_REQUIRED WORK_
The expected output is the line bearing "This screenshot has height=162, width=212." followed by all remaining lines of the records, each restated word for word.

Saved entries
———

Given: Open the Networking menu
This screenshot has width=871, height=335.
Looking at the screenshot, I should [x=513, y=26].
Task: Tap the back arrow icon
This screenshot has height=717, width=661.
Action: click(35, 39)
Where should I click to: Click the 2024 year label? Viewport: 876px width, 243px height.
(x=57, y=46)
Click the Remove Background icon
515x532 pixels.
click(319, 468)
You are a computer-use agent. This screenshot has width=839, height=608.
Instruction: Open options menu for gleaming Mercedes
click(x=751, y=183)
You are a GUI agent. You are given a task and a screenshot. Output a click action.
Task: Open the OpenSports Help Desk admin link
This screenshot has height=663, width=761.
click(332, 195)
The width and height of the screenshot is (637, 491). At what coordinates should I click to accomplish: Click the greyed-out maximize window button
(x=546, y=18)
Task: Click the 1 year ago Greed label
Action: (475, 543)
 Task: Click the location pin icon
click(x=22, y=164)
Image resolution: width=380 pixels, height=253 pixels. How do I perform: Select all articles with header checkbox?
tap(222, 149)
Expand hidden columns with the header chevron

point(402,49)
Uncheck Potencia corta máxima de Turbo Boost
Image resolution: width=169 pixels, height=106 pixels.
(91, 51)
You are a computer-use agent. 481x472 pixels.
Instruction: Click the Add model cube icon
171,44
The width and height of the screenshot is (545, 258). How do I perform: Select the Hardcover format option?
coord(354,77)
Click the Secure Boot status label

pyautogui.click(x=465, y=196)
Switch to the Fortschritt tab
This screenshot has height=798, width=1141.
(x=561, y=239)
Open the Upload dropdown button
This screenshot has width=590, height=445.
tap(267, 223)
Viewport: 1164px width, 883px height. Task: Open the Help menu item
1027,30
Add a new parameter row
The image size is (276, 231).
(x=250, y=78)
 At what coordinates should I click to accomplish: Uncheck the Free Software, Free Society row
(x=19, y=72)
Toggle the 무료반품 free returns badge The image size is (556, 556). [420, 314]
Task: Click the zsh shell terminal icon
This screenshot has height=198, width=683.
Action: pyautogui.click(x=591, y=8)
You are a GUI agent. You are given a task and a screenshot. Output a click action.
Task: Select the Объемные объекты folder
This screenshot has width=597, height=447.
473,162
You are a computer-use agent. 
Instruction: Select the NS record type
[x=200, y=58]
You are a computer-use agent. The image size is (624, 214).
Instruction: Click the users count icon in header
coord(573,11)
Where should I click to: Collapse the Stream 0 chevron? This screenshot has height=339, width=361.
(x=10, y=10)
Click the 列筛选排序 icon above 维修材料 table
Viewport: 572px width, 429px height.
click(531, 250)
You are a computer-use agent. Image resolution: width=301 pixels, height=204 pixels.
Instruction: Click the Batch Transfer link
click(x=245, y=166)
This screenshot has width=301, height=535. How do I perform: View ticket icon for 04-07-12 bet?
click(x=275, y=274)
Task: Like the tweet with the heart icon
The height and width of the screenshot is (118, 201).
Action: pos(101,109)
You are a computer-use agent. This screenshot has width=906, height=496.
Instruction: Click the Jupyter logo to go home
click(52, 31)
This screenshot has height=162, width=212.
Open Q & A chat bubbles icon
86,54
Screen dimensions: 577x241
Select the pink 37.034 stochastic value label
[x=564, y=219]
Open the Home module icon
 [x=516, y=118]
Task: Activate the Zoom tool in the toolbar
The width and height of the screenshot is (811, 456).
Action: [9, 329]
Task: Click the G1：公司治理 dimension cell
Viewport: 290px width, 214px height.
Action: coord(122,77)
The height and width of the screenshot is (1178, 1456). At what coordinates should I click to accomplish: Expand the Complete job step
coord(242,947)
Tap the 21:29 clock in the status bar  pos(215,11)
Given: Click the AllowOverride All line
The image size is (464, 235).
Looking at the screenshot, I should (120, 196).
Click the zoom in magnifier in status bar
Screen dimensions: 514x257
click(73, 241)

———

_ANSWER TO THE PROBLEM_
This screenshot has height=162, width=212.
Open Q & A chat bubbles icon
86,54
Screen dimensions: 577x241
Select the pink 37.034 stochastic value label
[x=564, y=219]
Open the Home module icon
 [x=516, y=118]
Task: Activate the Zoom tool in the toolbar
The width and height of the screenshot is (811, 456).
Action: [9, 329]
Task: Click the G1：公司治理 dimension cell
Viewport: 290px width, 214px height.
Action: coord(122,77)
The height and width of the screenshot is (1178, 1456). At what coordinates should I click to accomplish: Expand the Complete job step
coord(242,947)
Tap the 21:29 clock in the status bar  pos(215,11)
Given: Click the AllowOverride All line
The image size is (464, 235).
Looking at the screenshot, I should (120, 196).
Click the zoom in magnifier in status bar
Screen dimensions: 514x257
click(73, 241)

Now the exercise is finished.